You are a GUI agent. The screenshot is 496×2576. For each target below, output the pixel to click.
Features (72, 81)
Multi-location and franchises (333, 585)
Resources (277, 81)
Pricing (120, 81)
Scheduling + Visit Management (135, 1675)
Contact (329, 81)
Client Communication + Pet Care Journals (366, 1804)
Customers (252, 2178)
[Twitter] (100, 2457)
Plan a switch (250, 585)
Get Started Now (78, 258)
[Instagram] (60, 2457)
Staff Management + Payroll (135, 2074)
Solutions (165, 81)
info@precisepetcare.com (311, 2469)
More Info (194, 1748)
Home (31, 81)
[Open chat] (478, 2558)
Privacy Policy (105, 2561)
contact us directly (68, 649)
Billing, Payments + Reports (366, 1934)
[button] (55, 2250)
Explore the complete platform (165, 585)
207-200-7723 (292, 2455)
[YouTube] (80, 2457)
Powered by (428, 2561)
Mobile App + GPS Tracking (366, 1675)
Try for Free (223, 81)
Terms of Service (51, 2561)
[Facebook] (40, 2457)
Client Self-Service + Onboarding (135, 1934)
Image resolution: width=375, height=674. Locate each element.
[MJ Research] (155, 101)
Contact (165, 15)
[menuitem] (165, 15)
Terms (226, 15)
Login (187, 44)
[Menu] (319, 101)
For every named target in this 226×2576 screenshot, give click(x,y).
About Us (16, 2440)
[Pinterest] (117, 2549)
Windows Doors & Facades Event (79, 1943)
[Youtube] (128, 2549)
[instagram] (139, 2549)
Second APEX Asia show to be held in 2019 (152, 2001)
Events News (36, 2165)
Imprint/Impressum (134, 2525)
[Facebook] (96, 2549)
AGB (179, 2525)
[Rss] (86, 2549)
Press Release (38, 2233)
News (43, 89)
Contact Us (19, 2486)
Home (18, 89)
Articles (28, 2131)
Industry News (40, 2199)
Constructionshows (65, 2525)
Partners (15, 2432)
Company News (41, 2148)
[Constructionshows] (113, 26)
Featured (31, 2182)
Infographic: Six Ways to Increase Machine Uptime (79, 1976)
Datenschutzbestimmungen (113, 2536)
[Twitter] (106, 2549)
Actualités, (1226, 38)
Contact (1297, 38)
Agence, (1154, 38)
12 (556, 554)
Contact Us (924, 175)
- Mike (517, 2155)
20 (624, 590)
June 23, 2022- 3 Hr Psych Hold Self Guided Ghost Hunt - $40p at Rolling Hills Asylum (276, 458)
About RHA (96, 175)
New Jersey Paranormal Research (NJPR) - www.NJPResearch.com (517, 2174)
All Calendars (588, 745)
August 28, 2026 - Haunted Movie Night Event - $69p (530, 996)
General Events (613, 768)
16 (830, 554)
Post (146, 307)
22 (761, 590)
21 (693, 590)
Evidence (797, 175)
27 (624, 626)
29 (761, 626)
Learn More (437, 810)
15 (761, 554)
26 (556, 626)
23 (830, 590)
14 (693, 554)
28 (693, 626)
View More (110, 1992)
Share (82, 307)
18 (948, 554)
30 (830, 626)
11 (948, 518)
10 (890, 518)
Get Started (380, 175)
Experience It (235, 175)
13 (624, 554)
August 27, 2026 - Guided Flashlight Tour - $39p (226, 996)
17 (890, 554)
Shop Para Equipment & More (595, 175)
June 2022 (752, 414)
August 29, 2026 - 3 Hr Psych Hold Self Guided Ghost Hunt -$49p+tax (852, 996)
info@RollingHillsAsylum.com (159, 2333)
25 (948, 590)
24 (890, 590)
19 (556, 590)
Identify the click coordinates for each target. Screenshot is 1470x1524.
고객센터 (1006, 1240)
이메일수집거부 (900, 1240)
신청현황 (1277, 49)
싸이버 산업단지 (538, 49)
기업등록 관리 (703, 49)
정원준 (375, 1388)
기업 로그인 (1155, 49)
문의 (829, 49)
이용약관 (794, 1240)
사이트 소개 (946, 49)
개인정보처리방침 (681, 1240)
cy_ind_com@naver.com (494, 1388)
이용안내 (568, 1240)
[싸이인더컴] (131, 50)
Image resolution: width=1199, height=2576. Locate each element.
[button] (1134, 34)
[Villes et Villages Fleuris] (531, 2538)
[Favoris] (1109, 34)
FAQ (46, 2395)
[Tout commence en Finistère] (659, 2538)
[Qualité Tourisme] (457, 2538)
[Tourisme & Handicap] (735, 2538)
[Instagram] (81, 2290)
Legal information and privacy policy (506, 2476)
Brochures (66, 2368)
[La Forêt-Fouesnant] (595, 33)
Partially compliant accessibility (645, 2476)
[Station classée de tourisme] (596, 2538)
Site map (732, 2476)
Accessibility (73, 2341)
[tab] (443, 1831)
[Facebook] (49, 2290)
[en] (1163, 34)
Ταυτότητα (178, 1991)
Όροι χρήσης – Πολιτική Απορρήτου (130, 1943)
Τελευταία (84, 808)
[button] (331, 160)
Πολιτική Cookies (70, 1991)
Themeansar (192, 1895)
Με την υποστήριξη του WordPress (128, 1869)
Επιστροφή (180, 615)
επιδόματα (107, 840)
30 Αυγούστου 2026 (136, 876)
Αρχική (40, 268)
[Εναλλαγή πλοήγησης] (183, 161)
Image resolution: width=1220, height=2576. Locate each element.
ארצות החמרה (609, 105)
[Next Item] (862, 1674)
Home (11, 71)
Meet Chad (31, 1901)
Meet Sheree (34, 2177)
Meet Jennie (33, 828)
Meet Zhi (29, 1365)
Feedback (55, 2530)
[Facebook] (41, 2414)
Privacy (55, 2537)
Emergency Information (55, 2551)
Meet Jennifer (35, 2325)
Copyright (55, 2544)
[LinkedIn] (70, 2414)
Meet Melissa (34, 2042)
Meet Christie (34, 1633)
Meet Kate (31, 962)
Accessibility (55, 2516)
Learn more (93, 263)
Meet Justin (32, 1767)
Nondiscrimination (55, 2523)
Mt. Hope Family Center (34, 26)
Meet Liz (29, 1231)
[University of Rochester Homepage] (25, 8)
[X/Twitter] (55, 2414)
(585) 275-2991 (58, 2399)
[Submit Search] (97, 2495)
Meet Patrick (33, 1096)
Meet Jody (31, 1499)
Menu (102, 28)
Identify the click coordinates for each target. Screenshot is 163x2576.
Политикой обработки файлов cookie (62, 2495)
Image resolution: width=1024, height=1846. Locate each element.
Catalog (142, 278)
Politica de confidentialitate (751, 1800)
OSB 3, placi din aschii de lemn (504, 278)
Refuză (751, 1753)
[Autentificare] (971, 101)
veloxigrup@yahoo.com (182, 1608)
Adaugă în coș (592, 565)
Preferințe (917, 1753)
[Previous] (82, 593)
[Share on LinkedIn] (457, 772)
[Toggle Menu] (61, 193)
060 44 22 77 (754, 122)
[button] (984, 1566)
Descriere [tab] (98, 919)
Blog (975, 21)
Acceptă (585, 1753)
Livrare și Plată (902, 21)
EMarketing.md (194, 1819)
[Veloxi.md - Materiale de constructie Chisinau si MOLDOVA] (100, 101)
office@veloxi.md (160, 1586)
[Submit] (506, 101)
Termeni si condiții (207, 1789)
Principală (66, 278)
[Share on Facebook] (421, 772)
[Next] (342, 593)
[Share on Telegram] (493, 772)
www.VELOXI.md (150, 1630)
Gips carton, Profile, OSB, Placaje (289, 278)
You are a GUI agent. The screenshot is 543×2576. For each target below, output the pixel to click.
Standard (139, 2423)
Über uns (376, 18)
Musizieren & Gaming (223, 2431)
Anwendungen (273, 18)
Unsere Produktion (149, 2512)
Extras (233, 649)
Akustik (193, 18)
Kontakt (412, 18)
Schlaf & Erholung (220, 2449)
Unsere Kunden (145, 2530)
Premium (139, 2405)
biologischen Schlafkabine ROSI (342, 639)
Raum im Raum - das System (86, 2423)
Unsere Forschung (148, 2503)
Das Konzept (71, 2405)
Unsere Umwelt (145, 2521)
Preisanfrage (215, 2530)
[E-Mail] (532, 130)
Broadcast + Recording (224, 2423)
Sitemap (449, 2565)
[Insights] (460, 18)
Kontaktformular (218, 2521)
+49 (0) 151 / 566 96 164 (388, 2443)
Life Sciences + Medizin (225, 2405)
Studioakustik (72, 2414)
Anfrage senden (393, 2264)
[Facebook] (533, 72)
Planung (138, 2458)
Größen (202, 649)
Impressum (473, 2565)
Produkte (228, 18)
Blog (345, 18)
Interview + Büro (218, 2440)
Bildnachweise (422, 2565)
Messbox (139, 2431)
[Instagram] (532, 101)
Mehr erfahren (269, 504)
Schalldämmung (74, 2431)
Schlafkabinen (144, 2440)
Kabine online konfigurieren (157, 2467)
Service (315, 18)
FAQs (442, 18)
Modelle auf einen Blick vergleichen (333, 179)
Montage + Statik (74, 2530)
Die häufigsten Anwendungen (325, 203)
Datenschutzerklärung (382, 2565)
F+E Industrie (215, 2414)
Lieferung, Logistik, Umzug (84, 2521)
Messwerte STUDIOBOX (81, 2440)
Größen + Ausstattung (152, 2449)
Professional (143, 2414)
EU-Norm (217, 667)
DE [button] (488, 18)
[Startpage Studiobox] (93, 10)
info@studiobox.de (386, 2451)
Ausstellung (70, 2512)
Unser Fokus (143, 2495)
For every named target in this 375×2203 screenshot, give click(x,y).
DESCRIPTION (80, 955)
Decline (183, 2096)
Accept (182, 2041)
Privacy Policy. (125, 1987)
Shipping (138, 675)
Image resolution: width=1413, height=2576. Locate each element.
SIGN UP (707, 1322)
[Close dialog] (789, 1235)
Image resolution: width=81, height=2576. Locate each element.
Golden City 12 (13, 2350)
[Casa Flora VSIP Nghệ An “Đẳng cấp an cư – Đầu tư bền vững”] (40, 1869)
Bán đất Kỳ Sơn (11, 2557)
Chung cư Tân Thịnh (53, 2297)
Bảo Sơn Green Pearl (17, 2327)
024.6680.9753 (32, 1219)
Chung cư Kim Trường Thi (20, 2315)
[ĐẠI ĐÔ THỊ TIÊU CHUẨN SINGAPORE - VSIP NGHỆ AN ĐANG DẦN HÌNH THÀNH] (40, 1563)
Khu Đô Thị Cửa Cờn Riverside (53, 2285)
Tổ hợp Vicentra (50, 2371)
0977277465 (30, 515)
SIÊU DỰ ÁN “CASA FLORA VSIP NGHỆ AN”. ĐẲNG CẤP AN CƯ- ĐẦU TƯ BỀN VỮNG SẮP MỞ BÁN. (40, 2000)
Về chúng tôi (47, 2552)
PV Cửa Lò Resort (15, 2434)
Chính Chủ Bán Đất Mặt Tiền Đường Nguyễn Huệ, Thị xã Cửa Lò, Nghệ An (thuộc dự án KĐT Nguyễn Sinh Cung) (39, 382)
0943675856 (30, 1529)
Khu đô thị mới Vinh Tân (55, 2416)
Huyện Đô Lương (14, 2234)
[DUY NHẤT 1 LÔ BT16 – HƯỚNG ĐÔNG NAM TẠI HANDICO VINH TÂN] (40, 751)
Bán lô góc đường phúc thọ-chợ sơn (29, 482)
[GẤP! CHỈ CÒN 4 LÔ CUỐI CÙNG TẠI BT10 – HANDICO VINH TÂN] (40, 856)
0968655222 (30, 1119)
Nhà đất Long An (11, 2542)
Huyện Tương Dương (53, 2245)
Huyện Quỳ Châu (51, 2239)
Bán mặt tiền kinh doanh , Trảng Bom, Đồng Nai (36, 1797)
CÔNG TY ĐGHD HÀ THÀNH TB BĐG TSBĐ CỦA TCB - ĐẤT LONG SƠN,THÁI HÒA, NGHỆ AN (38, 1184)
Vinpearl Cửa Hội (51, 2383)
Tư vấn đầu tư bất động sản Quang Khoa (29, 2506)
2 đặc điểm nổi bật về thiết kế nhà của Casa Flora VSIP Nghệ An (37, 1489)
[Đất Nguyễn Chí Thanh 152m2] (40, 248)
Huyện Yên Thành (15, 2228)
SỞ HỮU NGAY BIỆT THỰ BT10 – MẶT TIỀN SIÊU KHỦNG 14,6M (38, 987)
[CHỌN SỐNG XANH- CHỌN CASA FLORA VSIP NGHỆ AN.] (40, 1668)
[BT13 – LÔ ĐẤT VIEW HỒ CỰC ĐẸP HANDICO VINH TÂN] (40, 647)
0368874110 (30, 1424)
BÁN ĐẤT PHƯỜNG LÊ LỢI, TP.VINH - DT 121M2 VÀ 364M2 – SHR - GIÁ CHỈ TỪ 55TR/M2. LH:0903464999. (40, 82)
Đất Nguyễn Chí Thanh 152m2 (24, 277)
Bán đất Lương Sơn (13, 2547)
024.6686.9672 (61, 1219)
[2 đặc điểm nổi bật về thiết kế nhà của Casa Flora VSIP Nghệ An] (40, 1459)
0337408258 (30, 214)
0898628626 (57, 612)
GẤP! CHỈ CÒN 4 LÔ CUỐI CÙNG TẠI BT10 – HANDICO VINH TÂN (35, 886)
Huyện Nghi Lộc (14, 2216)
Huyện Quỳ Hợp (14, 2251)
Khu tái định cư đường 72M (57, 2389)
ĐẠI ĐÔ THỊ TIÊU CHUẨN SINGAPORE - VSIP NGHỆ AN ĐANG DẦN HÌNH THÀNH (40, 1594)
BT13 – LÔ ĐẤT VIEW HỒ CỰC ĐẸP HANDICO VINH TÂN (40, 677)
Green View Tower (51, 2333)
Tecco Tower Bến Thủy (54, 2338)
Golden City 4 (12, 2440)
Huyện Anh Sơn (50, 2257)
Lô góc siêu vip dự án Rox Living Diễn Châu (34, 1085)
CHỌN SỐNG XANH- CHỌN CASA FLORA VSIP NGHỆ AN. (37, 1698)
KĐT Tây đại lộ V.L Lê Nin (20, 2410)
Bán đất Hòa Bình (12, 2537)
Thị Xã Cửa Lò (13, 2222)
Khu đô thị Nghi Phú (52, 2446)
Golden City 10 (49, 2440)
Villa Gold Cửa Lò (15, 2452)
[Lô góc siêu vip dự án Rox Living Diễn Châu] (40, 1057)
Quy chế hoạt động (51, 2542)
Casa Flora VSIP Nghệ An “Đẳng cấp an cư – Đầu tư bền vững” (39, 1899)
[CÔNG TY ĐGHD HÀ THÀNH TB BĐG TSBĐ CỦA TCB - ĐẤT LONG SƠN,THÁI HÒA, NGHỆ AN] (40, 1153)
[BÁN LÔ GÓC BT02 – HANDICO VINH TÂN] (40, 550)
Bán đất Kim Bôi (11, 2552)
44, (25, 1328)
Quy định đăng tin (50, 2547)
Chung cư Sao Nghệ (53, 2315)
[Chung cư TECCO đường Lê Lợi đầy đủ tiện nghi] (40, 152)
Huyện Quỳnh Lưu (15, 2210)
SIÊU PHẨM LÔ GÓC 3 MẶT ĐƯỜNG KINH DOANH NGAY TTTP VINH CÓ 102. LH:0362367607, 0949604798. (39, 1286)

================

# About this exercise
From the material above, retype precisely the lines between the line holding "Image resolution: width=1413, height=2576." and the line holding "Chung cư Kim Trường Thi (20, 2315)", inclusive, and nothing beyond them.

# Response box
Image resolution: width=1413, height=2576. Locate each element.
SIGN UP (707, 1322)
[Close dialog] (789, 1235)
Image resolution: width=81, height=2576. Locate each element.
Golden City 12 (13, 2350)
[Casa Flora VSIP Nghệ An “Đẳng cấp an cư – Đầu tư bền vững”] (40, 1869)
Bán đất Kỳ Sơn (11, 2557)
Chung cư Tân Thịnh (53, 2297)
Bảo Sơn Green Pearl (17, 2327)
024.6680.9753 (32, 1219)
Chung cư Kim Trường Thi (20, 2315)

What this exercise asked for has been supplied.